Ramen Lasagna with Cheese (Print View)

Curly noodles layered with tomato sauce and cheese, baked until golden and bubbling.

# Components:

→ Noodles

01 - 3 blocks instant ramen noodles (discard seasoning packets), approximately 3 ounces each

→ Sauce

02 - 2 cups tomato pasta sauce
03 - 1 teaspoon dried Italian herbs (optional)
04 - 1/2 teaspoon garlic powder

→ Cheese

05 - 2 cups shredded mozzarella cheese
06 - 1/2 cup grated Parmesan cheese
07 - 1 cup ricotta or cottage cheese

→ Garnish (optional)

08 - Fresh basil leaves
09 - Cracked black pepper

# Method:

01 - Preheat the oven to 375°F.
02 - In a medium bowl, combine tomato pasta sauce with dried Italian herbs and garlic powder.
03 - In a separate bowl, blend ricotta (or cottage cheese) with half of the grated Parmesan cheese.
04 - Lightly grease an 8x8-inch baking dish.
05 - Spread one-fourth of the tomato sauce evenly on the bottom of the baking dish.
06 - Place one block of ramen noodles on top of the sauce, breaking as needed to fit the dish.
07 - Spread one-third of the ricotta mixture over the noodles, then sprinkle one-third of the shredded mozzarella.
08 - Repeat layering sauce, ramen, ricotta mixture, and mozzarella two more times, finishing with sauce and remaining mozzarella and Parmesan on top.
09 - Pour 1/2 cup of water around the edges of the baking dish to assist noodle cooking.
10 - Cover the dish tightly with aluminum foil and bake for 20 minutes.
11 - Remove the foil and bake for an additional 10 minutes until the top is golden and bubbly.
12 - Allow the dish to rest for 5 minutes before serving.
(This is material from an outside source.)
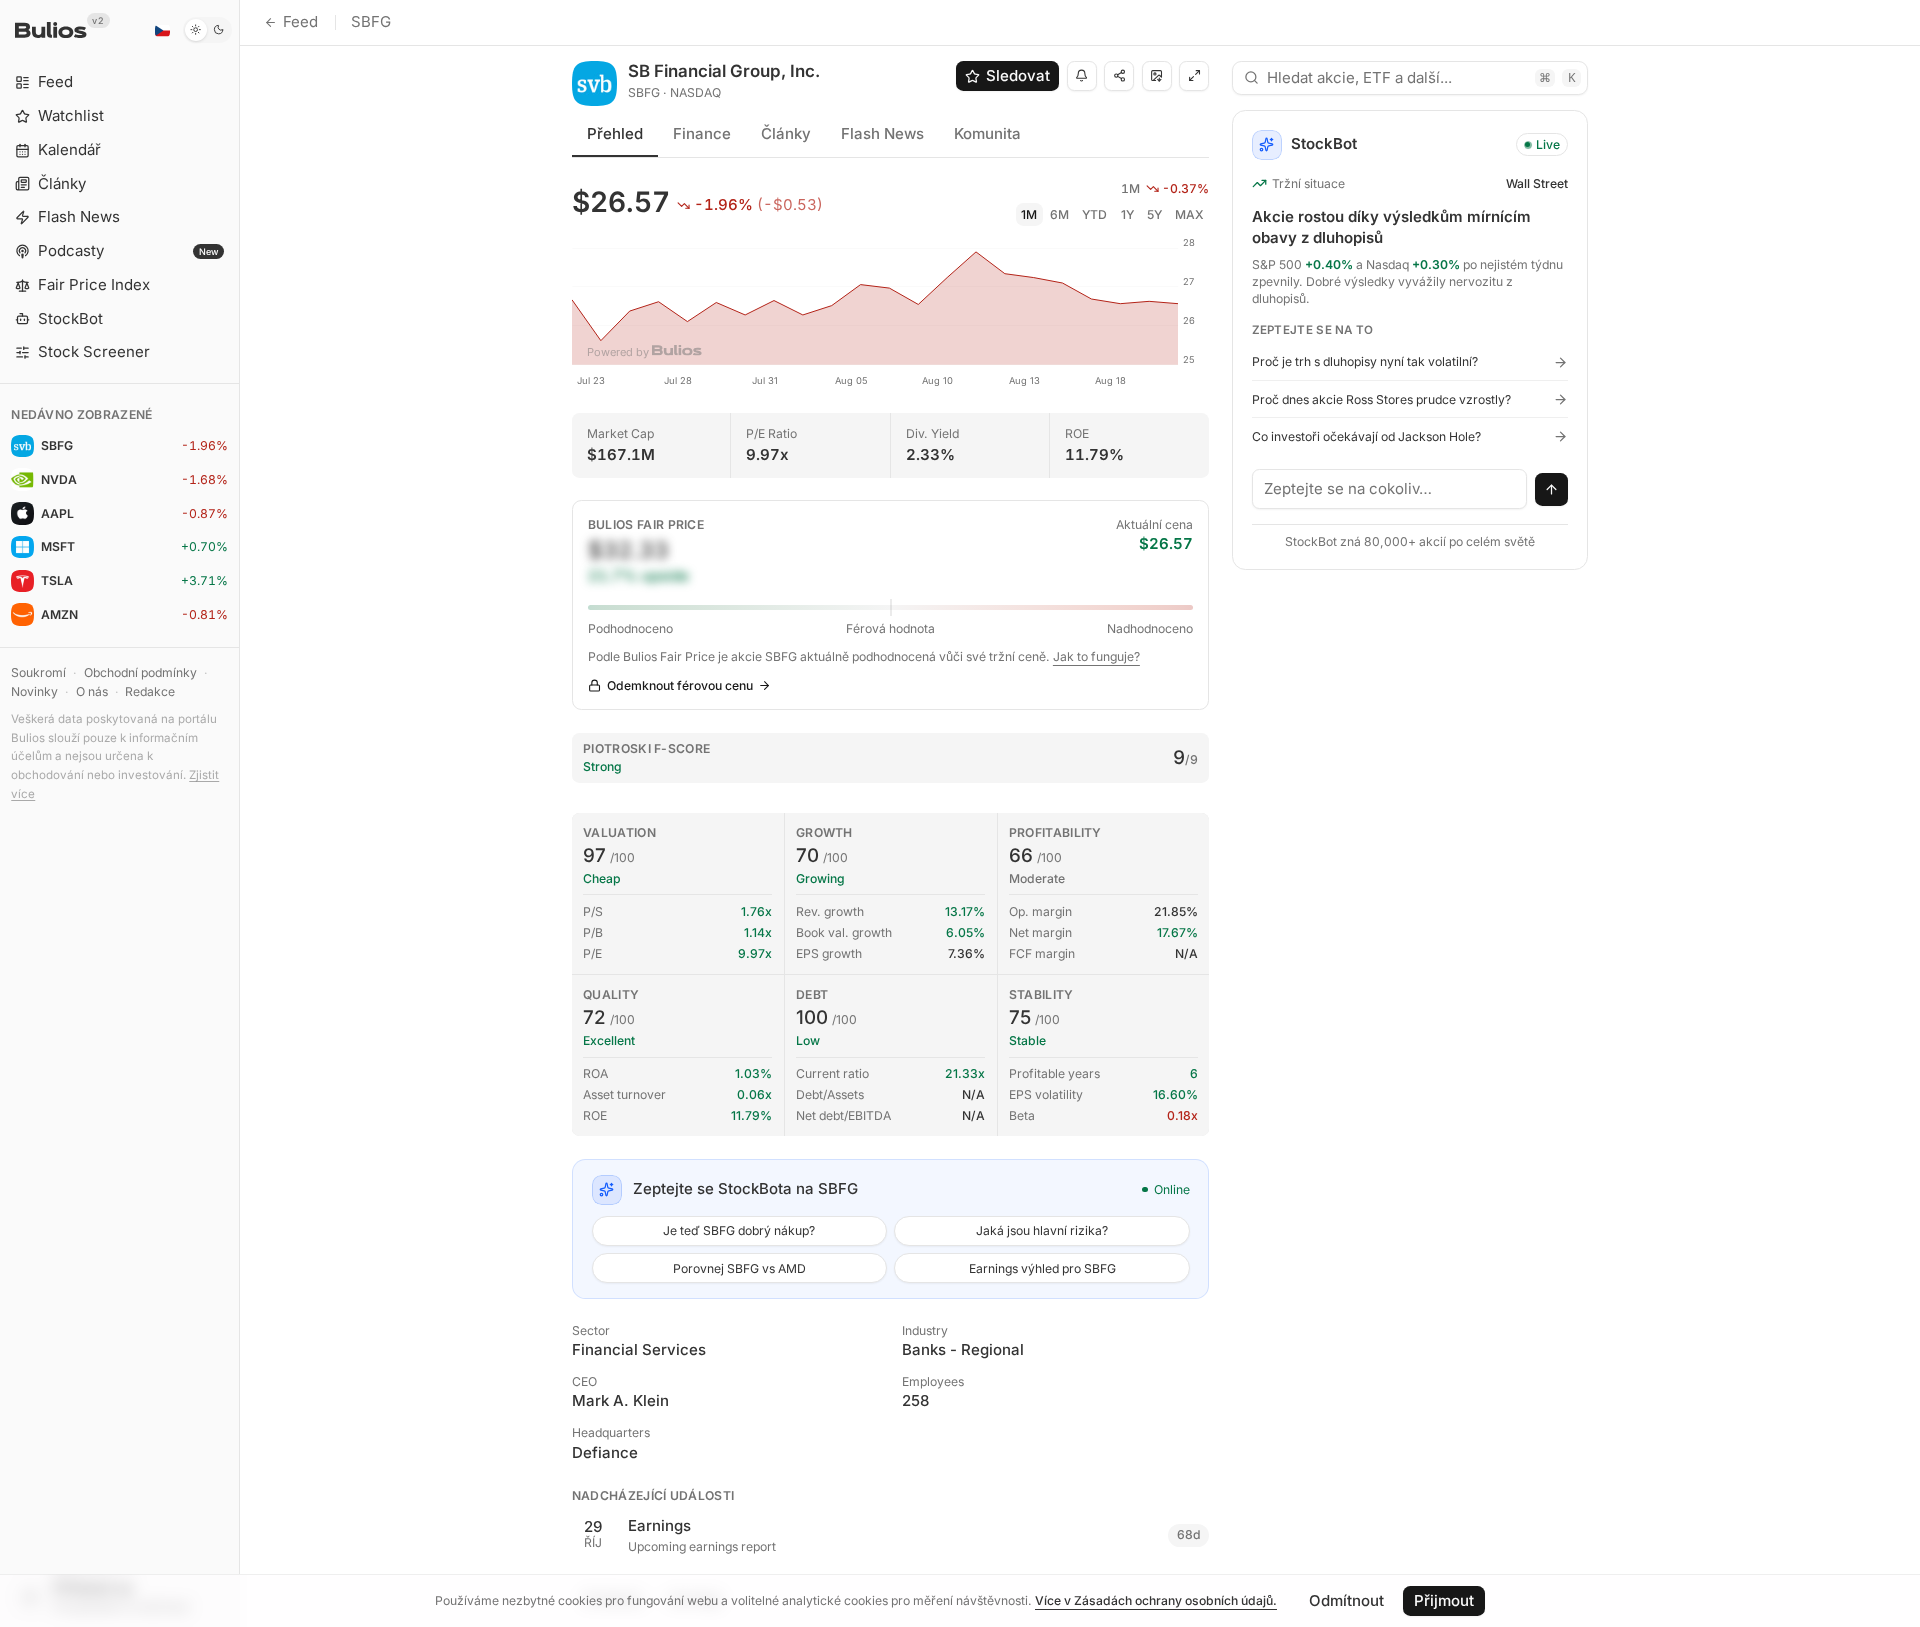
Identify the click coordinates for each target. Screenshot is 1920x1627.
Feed (300, 21)
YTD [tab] (1094, 214)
Garnish with fresh basil leaves and cracked black pepper if desired.

# Expert Advice:

01 -
  • It transforms a 25-cent ingredient into something your friends will beg you to make again.
  • The entire thing comes together in 40 minutes, and most of that is just sitting in the oven.
  • You probably already have everything in your kitchen right now.
02 -
  • Don't skip discarding the ramen seasoning packets—they'll overpower the delicate tomato and cheese layers with salt and artificial flavoring.
  • That water around the edges is not optional; it's what transforms crunchy noodles into tender pasta-like perfection, so don't get stingy.
  • Ricotta and cottage cheese are not the same texture, but both work; ricotta is more luxurious, cottage cheese is more budget-friendly and honestly just as good.
03 -
  • Use whole milk ricotta if you find it—it melts more smoothly and creates creamier pockets than low-fat versions.
  • If you want a spicier kick without overwhelming the dish, stir a pinch of red chili flakes into the sauce before layering rather than sprinkling it on top.